En Alberto aún persiste un desierto textual y una vacancia de mística, pero también hay una época, signada por las emergencias y las crisis, con un mandato a cuestas: existir pese a todo y de poseer una retórica sentimental que no sea producto de la síntesis, pero sí de los acuerdos frágiles que la sustentan. Un relato enraizado en las dificultades de una realidad sin precedentes, descriptas hasta el hartazgo, pero con un obstáculo verbal y simbólico: su contenido.

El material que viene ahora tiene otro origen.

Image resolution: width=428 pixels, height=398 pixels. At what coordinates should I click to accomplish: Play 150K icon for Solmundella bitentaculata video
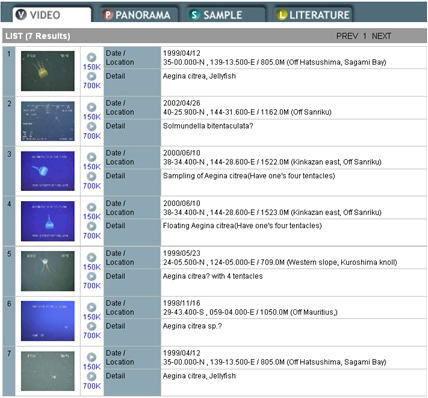point(92,107)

“Esta época bisagra de la historia, de Argentina, del mundo, del universo, necesita que le propongamos un sueño. Un propósito: queremos dejar de ser víctimas de todo y pasar a ser propulsores de algo. Pasar del miedo a la ilusión. De la muerte a la creación. Hay que sacar la utopía del pasado y volver a ponerla en el futuro”, en ese cierre que esbozó el Presidente hay una búsqueda necesaria, la de un horizonte posible, la de una promesa a futuro, pero sin certeza. Ese es el horizonte simbólico que parece haber elegido Alberto y sobre el que desplegó una geografía imaginaria: la crisis heredada del macrismo, el acuerdo con el FMI, las negativas a una reforma laboral y previsional, crecimiento, desarrollo y una redistribución más justa de la riqueza. Búsquedas que obedecen a los cimientos sobre los que se construyó la coalición de gobierno, una suerte de amplios márgenes sobre los que caminar la segunda etapa de su mandato. Una búsqueda posible, con menos epopeya callejera, con horizonte, pero sin promesa porque lo que está frente a nosotros no es lo que se quiere sino lo que se puede.